== Records to use ==
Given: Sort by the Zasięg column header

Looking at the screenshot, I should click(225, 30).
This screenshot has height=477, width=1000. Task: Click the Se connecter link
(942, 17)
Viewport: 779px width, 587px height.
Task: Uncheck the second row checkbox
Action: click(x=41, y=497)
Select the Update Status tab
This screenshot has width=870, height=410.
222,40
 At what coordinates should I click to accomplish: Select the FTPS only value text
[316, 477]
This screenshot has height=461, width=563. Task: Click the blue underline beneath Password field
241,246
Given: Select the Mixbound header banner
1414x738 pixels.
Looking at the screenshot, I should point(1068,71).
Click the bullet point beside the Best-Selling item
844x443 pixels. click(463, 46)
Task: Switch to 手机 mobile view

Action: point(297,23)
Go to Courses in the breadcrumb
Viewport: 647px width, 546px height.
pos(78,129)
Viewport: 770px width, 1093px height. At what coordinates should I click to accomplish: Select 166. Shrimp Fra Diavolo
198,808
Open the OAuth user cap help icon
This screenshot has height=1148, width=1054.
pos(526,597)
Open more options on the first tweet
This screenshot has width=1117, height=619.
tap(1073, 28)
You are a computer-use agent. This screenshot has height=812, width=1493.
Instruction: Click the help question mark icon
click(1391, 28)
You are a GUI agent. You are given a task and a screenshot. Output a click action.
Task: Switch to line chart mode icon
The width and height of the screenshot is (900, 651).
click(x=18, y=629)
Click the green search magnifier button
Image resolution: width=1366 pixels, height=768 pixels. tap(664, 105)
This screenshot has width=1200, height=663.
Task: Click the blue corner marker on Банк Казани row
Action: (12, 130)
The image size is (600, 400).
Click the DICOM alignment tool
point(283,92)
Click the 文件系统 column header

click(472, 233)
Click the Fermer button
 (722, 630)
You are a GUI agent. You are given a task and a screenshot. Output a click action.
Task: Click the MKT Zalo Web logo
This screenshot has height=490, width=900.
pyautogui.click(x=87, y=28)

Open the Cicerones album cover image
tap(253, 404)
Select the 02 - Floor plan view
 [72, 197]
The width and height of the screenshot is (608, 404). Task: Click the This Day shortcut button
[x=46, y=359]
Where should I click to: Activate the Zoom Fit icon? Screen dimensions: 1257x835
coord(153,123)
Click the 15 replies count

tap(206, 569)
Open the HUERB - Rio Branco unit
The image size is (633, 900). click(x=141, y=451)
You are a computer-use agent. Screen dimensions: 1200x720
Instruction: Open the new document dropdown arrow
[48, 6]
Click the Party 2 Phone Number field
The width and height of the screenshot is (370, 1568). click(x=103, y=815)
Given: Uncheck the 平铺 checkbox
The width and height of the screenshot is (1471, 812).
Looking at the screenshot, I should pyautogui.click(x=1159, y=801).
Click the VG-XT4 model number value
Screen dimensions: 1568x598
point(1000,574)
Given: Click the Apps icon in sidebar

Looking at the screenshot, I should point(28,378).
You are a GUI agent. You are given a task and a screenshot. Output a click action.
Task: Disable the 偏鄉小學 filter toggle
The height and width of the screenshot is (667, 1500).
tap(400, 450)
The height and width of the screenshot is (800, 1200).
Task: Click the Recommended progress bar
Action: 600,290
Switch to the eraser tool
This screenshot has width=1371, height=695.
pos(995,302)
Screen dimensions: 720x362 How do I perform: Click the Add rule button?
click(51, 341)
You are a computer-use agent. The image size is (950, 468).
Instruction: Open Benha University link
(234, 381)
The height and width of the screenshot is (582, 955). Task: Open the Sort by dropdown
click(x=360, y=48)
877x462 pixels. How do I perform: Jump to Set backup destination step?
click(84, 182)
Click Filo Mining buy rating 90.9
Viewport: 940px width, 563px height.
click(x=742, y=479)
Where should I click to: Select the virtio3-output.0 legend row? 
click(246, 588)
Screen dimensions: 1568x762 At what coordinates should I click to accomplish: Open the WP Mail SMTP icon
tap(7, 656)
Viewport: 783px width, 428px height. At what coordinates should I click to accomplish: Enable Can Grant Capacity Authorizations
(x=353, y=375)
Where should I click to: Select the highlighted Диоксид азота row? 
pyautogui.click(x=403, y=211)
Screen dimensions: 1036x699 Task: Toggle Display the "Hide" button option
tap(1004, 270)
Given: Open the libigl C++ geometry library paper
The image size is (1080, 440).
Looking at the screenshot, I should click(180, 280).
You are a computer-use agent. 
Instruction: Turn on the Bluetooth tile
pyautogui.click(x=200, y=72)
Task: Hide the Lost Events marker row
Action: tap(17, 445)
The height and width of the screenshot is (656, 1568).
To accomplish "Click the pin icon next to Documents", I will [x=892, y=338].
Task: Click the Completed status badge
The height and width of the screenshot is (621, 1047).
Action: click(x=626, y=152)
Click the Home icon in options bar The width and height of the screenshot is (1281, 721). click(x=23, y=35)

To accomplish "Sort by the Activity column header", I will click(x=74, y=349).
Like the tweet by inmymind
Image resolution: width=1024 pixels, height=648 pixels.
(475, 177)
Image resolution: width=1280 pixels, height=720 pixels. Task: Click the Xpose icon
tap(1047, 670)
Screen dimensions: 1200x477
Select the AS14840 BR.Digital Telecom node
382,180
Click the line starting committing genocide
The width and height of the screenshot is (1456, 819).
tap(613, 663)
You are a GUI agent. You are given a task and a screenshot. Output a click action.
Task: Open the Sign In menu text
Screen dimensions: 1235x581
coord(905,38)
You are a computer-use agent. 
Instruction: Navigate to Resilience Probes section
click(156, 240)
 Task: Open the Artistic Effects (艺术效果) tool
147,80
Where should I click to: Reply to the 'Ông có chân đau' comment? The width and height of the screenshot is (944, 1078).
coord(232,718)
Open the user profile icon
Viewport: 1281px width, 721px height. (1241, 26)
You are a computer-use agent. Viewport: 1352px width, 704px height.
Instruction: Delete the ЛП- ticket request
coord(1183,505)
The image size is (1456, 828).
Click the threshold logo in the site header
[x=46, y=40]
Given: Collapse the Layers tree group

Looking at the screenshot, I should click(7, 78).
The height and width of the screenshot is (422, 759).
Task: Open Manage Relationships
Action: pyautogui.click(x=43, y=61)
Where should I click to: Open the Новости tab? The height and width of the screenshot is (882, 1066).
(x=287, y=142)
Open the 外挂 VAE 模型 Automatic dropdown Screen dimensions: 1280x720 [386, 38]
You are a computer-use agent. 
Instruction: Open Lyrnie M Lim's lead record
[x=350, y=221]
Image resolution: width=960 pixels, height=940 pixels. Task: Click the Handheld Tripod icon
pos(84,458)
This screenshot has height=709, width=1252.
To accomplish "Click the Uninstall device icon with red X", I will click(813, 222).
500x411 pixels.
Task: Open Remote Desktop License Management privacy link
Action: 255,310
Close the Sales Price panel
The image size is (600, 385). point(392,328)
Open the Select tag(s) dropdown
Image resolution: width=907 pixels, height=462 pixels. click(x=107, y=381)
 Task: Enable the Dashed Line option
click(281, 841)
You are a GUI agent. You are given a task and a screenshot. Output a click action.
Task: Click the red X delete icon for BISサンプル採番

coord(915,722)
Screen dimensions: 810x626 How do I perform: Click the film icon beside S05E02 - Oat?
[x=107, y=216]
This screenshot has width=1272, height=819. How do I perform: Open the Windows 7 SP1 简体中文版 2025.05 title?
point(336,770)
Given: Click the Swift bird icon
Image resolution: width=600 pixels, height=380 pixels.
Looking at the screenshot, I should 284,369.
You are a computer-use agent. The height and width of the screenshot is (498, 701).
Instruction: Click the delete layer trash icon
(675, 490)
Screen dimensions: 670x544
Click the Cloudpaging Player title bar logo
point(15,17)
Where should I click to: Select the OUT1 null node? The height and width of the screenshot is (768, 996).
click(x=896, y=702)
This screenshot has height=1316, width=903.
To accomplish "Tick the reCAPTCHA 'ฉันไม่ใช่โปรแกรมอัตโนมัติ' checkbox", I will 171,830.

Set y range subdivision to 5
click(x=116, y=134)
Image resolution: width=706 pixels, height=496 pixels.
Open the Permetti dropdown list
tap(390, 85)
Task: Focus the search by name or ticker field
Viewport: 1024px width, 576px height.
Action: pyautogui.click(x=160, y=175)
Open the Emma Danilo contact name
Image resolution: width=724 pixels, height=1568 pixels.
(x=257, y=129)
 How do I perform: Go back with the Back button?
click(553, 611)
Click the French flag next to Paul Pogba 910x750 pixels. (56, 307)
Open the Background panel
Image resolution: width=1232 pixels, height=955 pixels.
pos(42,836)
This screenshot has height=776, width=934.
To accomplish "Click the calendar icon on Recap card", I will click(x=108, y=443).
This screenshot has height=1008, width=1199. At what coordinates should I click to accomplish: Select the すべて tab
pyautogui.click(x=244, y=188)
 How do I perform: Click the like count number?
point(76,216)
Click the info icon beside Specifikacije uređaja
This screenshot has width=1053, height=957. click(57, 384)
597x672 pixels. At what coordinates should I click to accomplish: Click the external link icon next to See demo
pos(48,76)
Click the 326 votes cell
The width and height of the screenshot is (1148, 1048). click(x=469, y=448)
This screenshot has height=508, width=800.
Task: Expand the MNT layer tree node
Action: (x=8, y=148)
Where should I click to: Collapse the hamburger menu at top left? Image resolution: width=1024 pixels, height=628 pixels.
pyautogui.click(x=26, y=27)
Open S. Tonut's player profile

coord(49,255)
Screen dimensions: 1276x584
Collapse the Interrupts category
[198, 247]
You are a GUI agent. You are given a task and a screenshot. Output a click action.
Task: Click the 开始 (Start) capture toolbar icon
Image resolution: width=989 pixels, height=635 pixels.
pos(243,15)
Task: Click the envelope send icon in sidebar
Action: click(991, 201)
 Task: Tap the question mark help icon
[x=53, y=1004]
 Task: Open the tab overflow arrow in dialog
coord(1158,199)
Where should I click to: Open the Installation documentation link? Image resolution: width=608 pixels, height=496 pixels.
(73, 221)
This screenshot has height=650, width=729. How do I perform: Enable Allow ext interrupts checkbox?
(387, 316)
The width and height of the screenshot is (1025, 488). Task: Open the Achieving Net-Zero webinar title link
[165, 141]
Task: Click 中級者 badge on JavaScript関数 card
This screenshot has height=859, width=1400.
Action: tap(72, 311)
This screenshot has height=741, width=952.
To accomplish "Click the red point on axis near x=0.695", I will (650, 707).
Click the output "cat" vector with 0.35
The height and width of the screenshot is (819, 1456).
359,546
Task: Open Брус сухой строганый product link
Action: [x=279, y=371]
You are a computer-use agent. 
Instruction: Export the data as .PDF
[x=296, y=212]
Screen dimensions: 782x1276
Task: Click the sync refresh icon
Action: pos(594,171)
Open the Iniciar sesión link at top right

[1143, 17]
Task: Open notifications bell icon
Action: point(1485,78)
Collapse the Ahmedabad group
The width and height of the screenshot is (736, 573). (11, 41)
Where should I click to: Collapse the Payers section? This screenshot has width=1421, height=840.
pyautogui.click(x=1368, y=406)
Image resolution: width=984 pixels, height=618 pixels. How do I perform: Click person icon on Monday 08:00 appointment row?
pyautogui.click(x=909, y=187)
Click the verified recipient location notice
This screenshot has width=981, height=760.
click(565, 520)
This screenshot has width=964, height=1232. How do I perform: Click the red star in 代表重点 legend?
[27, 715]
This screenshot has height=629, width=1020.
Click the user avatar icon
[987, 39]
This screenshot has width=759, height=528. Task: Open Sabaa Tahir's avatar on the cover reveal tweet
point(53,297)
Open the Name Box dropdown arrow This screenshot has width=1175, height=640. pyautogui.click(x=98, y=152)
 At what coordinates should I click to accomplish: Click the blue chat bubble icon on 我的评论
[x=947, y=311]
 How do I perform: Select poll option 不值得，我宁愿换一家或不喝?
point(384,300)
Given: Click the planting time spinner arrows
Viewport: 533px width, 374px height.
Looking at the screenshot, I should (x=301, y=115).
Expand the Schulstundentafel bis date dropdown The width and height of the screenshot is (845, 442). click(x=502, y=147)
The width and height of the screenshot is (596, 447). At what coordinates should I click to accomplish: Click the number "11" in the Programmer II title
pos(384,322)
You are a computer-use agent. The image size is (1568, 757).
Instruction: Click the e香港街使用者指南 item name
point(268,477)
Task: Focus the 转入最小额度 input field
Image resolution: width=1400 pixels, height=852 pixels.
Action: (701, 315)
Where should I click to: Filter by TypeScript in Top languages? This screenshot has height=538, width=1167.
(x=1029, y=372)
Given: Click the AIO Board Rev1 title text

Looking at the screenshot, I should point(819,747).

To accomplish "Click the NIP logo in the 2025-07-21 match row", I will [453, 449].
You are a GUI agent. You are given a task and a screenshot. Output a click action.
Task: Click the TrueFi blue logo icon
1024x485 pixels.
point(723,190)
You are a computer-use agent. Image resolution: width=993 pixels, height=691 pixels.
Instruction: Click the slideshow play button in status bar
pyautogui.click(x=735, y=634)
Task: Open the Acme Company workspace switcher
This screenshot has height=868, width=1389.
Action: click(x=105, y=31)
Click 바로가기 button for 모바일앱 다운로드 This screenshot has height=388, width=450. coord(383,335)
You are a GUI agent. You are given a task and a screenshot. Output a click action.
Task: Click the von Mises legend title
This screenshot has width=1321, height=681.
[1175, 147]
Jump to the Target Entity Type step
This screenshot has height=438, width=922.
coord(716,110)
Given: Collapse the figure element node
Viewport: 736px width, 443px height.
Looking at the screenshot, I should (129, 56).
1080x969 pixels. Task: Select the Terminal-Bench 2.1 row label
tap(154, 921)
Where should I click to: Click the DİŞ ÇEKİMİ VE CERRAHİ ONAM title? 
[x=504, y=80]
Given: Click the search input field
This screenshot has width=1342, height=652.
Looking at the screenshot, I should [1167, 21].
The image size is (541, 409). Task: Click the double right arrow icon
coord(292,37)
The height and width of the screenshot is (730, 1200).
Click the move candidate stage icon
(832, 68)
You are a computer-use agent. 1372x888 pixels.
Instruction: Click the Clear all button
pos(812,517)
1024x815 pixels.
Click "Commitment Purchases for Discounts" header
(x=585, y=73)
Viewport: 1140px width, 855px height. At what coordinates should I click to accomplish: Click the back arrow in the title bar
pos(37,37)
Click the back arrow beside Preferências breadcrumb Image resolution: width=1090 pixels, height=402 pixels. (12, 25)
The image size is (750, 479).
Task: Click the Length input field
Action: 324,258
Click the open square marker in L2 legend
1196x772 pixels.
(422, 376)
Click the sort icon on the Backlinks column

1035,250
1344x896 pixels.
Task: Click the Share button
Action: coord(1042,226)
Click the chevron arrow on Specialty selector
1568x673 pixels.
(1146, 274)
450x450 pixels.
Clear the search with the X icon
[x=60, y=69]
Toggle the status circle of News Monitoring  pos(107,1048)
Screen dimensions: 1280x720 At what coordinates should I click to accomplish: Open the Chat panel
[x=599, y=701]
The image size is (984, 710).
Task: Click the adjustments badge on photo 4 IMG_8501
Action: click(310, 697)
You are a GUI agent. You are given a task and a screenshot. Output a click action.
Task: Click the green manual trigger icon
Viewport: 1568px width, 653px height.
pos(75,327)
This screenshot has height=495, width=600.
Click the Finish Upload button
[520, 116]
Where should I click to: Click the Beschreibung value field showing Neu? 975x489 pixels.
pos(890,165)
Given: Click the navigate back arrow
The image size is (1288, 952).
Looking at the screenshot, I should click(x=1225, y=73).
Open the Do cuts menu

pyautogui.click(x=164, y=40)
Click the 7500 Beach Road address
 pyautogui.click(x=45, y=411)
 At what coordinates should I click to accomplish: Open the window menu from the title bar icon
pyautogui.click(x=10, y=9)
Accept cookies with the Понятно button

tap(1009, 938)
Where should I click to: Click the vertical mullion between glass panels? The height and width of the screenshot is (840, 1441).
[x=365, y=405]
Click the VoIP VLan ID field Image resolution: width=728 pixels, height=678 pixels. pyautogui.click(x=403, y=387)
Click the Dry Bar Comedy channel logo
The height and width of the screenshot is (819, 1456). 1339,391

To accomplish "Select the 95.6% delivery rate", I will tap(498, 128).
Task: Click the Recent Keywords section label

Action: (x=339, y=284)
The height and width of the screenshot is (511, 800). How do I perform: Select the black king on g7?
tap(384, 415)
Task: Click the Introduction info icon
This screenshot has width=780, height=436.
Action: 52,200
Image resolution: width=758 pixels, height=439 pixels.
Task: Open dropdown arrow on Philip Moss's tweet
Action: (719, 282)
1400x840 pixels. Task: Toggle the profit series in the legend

== Task brief ==
Give the exact lines, and only those, from the line containing "Given: Open the" through the line containing "Screen dimensions: 1200x477" in the entries above.

== Answer for the task ==
Given: Open the libigl C++ geometry library paper
The image size is (1080, 440).
Looking at the screenshot, I should click(180, 280).
You are a computer-use agent. 
Instruction: Turn on the Bluetooth tile
pyautogui.click(x=200, y=72)
Task: Hide the Lost Events marker row
Action: tap(17, 445)
The height and width of the screenshot is (656, 1568).
To accomplish "Click the pin icon next to Documents", I will [x=892, y=338].
Task: Click the Completed status badge
The height and width of the screenshot is (621, 1047).
Action: click(x=626, y=152)
Click the Home icon in options bar The width and height of the screenshot is (1281, 721). click(x=23, y=35)

To accomplish "Sort by the Activity column header", I will click(x=74, y=349).
Like the tweet by inmymind
Image resolution: width=1024 pixels, height=648 pixels.
(475, 177)
Image resolution: width=1280 pixels, height=720 pixels. Task: Click the Xpose icon
tap(1047, 670)
Screen dimensions: 1200x477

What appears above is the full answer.